▸ **Direction**
Rewrite the rows starting at the first one and ending at the line that contains "point(140,141)", with "dropdown" changed to "menu" and all else unchanged.

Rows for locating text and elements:
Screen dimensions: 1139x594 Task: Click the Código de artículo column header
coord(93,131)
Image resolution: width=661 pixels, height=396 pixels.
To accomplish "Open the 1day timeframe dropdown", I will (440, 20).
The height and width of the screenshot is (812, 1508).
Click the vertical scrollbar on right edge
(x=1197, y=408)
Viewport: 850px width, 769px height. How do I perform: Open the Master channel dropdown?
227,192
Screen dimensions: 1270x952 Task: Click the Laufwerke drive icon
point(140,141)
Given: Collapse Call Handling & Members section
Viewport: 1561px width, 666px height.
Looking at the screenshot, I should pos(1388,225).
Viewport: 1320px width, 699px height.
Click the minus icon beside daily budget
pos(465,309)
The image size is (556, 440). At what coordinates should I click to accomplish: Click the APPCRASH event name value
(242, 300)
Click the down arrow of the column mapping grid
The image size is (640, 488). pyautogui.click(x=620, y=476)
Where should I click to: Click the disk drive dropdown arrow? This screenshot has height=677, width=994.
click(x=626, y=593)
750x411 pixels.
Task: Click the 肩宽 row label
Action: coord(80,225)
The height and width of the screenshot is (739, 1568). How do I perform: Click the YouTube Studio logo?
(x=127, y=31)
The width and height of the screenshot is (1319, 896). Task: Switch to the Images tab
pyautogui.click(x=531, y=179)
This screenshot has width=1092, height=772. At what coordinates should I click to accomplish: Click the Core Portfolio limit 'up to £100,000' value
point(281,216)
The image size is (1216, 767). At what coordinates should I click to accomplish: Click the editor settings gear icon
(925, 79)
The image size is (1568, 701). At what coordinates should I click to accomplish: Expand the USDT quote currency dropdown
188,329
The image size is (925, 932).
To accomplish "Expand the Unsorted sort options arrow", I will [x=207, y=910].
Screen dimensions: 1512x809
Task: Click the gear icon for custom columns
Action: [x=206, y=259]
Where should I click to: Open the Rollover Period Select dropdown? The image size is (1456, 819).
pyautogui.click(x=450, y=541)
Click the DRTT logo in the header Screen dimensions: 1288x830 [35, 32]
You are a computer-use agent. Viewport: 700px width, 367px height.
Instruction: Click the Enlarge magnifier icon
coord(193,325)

▸ **Task solution**
Screen dimensions: 1139x594 Task: Click the Código de artículo column header
coord(93,131)
Image resolution: width=661 pixels, height=396 pixels.
To accomplish "Open the 1day timeframe menu", I will (440, 20).
The height and width of the screenshot is (812, 1508).
Click the vertical scrollbar on right edge
(x=1197, y=408)
Viewport: 850px width, 769px height. How do I perform: Open the Master channel menu?
227,192
Screen dimensions: 1270x952 Task: Click the Laufwerke drive icon
point(140,141)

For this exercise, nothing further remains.